[Stored data]

BEGIN

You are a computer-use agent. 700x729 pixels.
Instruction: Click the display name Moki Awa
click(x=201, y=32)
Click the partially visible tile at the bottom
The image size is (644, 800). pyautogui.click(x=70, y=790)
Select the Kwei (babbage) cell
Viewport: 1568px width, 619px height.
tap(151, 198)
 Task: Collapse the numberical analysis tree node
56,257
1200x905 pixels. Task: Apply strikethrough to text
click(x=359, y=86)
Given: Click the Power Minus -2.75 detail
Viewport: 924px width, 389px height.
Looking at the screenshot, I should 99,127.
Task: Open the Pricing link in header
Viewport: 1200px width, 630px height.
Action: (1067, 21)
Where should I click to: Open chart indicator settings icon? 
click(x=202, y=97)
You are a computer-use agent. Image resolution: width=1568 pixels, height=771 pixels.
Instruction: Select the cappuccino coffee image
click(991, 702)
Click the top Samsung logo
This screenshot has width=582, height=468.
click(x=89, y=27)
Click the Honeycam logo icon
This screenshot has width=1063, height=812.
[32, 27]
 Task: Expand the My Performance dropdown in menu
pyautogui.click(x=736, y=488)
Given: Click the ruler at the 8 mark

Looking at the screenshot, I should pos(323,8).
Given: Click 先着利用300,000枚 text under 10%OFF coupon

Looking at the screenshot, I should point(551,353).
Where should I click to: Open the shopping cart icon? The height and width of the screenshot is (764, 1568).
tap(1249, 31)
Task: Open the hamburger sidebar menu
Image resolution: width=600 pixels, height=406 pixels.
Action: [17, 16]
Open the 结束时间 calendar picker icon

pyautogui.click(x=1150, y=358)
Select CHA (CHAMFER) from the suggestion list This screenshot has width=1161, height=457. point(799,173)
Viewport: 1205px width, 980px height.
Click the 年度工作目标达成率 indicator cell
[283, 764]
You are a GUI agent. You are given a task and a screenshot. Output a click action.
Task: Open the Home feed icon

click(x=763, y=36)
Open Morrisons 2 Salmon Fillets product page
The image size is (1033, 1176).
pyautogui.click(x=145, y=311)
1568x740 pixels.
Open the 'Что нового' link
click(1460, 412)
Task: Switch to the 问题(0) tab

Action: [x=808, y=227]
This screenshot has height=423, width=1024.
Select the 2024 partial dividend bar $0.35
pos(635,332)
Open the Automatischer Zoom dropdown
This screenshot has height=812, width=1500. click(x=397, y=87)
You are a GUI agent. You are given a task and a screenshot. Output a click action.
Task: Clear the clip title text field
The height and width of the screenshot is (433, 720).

END

If a line in the records above contains the word "agent", copy it.

#### RESPONSE TO THIS TASK
You are a computer-use agent. 700x729 pixels.
You are a computer-use agent. Image resolution: width=1568 pixels, height=771 pixels.
You are a GUI agent. You are given a task and a screenshot. Output a click action.
You are a GUI agent. You are given a task and a screenshot. Output a click action.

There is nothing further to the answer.